Ausstellung

„Fatigue“ im Kunstraum Dornbirn: Ein nasser Fetzen, der von der Decke hängt

Die polnische Bildhauerin Monika Sosnowska rockt den Kunstraum Dornbirn.
© R. G. Wett

Von Edith Schlocker

Dornbirn – Habe man es geschafft, eine Künstlerin/einen Künstler in den Kunstraum Dornbirn zu locken, sei die Sache praktisch gelaufen. Wolle dann doch jede/jeder, die bzw. der einmal in dieser riesigen Montagehalle einer ehemaligen Maschinenfabrik gestanden ist, hier ausstellen und zwar egal, wie klein das Budget ist, sagt Thomas Häusle, der Leiter des Kunstvereins, der hier seit 2003 jährlich drei bis vier Positionen aktueller Kunst präsentiert.

Die Halle ist allerdings als Raum so stark, dass hier nur eine Kunst Überlebenschancen hat, die diese Stärke aushält, ihr kreativ entgegenhält.

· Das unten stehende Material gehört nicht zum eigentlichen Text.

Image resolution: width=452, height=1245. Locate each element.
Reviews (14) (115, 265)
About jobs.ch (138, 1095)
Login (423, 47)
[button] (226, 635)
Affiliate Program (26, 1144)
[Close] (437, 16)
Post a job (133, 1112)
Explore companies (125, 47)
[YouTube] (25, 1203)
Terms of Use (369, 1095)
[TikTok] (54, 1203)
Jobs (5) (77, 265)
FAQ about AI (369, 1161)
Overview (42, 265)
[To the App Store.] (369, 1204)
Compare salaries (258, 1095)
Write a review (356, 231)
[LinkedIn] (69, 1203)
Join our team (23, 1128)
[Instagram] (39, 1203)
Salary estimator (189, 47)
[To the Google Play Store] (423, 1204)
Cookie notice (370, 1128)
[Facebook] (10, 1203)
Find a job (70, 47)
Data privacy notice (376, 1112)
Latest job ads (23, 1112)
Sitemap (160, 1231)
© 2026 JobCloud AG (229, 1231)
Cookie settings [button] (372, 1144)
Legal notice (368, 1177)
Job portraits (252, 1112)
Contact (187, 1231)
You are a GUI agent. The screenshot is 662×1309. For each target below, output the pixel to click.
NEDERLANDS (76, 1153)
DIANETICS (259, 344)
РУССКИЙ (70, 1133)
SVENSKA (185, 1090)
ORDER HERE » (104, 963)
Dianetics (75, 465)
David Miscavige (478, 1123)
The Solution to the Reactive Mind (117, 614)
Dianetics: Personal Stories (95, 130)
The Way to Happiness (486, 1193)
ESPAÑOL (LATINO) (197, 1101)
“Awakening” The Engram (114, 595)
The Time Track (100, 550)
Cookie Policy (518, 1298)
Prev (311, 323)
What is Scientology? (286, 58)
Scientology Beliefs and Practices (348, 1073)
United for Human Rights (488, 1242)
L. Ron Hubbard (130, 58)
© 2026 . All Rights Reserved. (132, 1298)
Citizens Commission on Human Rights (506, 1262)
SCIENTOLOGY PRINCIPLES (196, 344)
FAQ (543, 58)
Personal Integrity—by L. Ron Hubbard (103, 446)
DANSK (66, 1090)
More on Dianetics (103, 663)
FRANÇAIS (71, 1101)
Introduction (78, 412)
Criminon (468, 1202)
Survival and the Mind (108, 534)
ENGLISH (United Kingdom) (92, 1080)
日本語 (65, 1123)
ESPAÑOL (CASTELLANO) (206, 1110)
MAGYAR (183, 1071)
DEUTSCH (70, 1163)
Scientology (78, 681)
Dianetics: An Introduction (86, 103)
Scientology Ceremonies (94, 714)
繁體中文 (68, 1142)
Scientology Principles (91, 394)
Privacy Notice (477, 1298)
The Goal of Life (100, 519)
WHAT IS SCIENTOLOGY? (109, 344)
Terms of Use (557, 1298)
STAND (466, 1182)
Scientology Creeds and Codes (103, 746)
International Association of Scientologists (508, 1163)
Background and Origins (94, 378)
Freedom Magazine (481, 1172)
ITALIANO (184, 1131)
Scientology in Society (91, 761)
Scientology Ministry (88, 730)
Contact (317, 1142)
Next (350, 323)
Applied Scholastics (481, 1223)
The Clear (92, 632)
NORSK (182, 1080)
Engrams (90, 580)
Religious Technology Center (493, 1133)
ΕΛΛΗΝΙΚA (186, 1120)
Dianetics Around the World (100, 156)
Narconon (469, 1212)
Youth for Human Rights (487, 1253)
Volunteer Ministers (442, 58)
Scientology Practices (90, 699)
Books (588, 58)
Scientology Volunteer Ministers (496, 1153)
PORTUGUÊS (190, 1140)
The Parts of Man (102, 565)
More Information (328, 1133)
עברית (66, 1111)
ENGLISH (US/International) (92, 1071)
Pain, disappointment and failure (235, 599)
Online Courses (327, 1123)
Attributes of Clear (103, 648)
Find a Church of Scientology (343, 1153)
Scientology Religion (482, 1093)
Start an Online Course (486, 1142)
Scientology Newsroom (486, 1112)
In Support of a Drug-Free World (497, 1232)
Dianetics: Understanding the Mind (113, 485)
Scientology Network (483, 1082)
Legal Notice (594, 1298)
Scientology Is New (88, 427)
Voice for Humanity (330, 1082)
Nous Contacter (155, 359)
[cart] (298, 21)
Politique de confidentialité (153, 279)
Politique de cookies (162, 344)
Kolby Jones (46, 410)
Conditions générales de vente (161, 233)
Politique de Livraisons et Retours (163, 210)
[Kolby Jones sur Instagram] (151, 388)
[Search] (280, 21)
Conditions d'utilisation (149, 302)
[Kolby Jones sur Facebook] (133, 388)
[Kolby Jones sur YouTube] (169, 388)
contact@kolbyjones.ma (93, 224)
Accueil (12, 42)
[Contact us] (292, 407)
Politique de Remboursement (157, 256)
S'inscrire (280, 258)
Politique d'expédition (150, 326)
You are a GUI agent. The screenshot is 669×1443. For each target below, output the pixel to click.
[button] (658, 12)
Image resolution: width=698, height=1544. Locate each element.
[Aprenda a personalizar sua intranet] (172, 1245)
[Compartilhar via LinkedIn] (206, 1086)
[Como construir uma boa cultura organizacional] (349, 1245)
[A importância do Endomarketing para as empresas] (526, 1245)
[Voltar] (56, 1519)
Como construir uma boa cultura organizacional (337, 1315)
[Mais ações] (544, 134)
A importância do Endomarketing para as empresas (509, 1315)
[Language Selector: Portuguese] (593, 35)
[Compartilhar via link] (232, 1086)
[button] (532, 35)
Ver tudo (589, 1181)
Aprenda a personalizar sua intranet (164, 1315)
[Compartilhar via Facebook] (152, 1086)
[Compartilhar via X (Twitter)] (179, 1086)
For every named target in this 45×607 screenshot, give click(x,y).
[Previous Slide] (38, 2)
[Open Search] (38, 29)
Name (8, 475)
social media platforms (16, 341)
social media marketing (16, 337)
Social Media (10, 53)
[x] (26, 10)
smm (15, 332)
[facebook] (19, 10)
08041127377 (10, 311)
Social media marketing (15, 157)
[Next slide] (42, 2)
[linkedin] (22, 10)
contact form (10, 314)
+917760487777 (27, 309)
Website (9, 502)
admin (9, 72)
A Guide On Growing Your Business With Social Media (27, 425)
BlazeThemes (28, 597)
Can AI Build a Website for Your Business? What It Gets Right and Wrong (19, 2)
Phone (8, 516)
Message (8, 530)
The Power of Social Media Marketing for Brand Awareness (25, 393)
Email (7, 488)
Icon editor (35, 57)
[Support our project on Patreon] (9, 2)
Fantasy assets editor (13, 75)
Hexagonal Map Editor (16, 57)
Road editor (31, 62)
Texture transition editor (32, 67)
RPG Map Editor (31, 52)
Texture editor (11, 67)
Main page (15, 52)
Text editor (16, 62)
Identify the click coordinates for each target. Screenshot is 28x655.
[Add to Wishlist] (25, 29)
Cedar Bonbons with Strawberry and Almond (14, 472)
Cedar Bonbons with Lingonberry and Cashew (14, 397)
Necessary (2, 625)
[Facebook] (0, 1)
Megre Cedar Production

Die Installation „Fatigue“ der polnischen Künstlerin Monika Sosnowska hat diese Potenz. Auf den Boden der Halle hat die 50-Jährige, die bereits 2007 mit einer skulpturalen Intervention den polnischen Pavillon bei der Biennale Venedig virtuell gesprengt hat, eine riesige weiße Schleife gelegt.

Was auf einen ersten Blick wie ein achtlos hingeworfenes Papierschnipsel daherkommt, ist allerdings zehn Meter lang und 600 Kilogramm schwer, herausgeschnitten aus einem Abwasserrohr mit dem Durchmesser von 1,8 Metern. Daneben hängt die 1,3 Tonnen schwere „Facade“ wie ein nasser Fetzen von der Hallendecke. Fast vergessen machend, dass es sich dabei um die nun deformierte Nachbildung der Fassadenstruktur eines post-sozialistischen Gebäudes in Warschau handelt, das vor rund zehn Jahren komplett umgestaltet worden ist. Also „verbogen“ wurde wie die Skulptur Sosnowskas, was durchaus als politisches Statement zu verstehen ist.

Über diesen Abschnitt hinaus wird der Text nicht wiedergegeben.